After the clumsy nature of last year’s election preparations, there is mounting concern about the Denver Election Commission’s ability to execute a smooth course of balloting. Amid calls to scrap the decades-old panel, you’d think the commission would move smartly to put its best foot forward.
To the contrary. The commission has ignored invitations to testify before the City Council and lay out its plans for the important November 2005 election.
Elections manager Karon Hatchett told Post reporter Karen Crummy that no insult was intended in the commission’s decision to brush off the council.
“The commission is prepared,” Hatchett said. “It’s business as usual.”
We hope not. In the 2004 general election, 40 percent of all reported voting problems in Colorado were in Denver, and 13,000 absentee ballots were not mailed out on schedule. Also, the commission abruptly dropped plans for an all-mail vote for the May 3 election on the $378 million criminal justice complex in favor of more expensive precinct voting. Confusion reigns. Last month, the commission scrapped a plan to use voting centers for November and returned to traditional precinct voting.
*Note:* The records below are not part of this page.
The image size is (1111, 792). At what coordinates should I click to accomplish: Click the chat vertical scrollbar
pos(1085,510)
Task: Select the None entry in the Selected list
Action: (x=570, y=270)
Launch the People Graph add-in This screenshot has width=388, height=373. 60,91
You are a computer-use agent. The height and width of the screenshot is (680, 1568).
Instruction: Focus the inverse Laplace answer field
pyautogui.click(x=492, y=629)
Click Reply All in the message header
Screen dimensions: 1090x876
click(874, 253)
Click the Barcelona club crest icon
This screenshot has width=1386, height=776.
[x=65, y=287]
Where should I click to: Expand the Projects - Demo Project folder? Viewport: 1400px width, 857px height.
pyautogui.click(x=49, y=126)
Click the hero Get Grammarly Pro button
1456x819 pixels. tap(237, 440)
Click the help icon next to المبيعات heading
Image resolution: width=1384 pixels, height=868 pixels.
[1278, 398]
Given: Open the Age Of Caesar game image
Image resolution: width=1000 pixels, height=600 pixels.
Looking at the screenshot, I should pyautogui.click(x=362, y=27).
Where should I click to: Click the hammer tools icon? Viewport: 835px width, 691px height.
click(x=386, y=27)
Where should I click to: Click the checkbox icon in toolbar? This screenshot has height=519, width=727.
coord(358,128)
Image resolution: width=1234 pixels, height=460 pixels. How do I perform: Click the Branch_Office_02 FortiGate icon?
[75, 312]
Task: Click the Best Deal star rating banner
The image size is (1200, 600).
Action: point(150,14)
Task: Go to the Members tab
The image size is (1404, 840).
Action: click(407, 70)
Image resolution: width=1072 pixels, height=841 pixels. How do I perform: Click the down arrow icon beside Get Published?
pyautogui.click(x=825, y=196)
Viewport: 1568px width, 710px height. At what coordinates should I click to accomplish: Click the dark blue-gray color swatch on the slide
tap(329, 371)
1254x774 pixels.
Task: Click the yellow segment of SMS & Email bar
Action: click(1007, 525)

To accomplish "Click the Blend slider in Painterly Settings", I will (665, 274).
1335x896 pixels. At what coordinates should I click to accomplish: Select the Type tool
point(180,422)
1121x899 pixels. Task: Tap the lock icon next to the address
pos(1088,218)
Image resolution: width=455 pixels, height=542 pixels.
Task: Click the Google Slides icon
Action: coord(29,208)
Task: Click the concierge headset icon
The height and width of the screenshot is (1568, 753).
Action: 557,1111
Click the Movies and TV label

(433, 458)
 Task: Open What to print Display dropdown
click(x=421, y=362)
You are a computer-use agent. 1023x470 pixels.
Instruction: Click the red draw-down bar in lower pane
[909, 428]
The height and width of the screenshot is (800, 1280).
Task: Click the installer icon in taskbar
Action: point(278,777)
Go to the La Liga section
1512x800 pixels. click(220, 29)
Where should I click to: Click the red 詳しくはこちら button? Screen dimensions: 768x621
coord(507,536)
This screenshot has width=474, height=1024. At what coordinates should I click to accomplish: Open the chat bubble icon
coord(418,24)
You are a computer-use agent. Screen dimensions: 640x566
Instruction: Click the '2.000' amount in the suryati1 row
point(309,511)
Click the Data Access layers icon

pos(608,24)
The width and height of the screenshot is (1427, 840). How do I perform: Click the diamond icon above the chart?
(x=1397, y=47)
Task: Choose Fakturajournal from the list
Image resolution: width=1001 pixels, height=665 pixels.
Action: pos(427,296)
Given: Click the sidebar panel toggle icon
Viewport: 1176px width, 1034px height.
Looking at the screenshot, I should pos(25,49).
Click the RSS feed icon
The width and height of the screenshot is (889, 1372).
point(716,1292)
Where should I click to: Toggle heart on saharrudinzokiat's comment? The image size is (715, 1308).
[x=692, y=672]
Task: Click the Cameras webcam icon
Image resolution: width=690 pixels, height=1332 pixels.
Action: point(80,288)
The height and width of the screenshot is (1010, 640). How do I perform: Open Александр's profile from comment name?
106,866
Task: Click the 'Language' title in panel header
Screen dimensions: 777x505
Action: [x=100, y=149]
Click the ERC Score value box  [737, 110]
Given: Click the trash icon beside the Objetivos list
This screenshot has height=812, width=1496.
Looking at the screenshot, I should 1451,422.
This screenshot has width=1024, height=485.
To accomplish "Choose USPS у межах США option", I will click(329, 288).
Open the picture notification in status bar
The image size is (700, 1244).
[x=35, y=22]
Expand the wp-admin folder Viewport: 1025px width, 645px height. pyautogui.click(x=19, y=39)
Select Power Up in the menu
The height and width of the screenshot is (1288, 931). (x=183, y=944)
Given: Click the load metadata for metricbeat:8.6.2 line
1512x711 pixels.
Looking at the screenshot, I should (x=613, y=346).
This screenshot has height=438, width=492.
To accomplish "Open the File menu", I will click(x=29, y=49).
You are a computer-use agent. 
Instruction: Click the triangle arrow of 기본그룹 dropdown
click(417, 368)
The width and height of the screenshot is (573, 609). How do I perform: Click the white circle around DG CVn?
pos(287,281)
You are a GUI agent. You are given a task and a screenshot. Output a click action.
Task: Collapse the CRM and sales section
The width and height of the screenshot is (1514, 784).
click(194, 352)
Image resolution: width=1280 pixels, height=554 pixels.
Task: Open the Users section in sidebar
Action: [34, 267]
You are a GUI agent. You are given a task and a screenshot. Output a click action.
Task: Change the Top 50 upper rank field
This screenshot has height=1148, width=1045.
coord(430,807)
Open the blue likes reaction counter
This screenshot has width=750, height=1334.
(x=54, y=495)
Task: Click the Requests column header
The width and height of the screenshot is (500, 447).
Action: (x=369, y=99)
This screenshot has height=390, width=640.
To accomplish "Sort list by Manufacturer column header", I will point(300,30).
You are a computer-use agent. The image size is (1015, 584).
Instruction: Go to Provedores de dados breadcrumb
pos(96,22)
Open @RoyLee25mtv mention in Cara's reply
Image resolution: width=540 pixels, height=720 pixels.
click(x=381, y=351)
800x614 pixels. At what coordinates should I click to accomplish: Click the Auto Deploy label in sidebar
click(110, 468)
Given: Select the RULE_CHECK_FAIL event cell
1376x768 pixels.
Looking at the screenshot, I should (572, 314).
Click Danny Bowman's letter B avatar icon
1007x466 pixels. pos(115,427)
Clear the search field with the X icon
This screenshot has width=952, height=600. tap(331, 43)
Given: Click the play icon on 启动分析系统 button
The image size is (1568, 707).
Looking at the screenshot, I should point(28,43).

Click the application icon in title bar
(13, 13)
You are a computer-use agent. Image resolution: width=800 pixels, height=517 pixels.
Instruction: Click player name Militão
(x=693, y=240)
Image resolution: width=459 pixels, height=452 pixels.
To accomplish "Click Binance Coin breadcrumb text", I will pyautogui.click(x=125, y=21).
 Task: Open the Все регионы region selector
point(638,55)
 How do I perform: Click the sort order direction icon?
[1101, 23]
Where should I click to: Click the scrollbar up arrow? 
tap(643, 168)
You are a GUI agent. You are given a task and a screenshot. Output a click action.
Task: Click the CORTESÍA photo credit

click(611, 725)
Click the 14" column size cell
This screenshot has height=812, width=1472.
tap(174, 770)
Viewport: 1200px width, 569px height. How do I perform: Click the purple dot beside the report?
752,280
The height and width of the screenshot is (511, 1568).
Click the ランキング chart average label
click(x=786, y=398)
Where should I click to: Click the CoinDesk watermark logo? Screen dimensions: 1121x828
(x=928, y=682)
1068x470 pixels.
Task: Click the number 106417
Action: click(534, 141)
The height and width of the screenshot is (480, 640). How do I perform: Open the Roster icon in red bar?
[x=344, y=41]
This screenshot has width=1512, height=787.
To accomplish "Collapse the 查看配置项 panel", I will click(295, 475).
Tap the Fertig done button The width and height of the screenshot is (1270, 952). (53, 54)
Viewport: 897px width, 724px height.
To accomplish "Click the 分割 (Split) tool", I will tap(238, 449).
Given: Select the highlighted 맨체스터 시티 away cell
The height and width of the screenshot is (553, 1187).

Mail ballots and voting centers are considered effective for increasing voter turnout.
Unlike all other Colorado counties, where elections are overseen by elected county clerks, Denver has a three-member commission consisting of the mayor’s appointed city clerk and two elected commissioners. The system was created near the turn of the 20th century because the city’s politics were corrupt. Sadly, yesterday’s progressive reform has morphed into today’s dysfunctional structure.
Mayor John Hickenlooper’s liaison to the City Council, Happy Haynes, attributes the failure of City Clerk Wayne Vaden, Commissioners Sandy Adams and Susan Rogers and elections head Hatchett to meet with the council to “miscommunication.”
Council president Rosemary Rodriguez and public watchdog group Common Cause are drafting a charter amendment to have an elected clerk assume the Election Commission duties. The mayor shares Rodriguez’s concerns but is concerned about taking non-election functions out of the executive branch, Haynes said, so it’s been suggested that Rodriguez “consider making the proposal only address the election … functions.”
The administration and City Council should reform a system that is clearly in need of fixing. First things first. It’s imperative to safeguard the Nov. 1 election.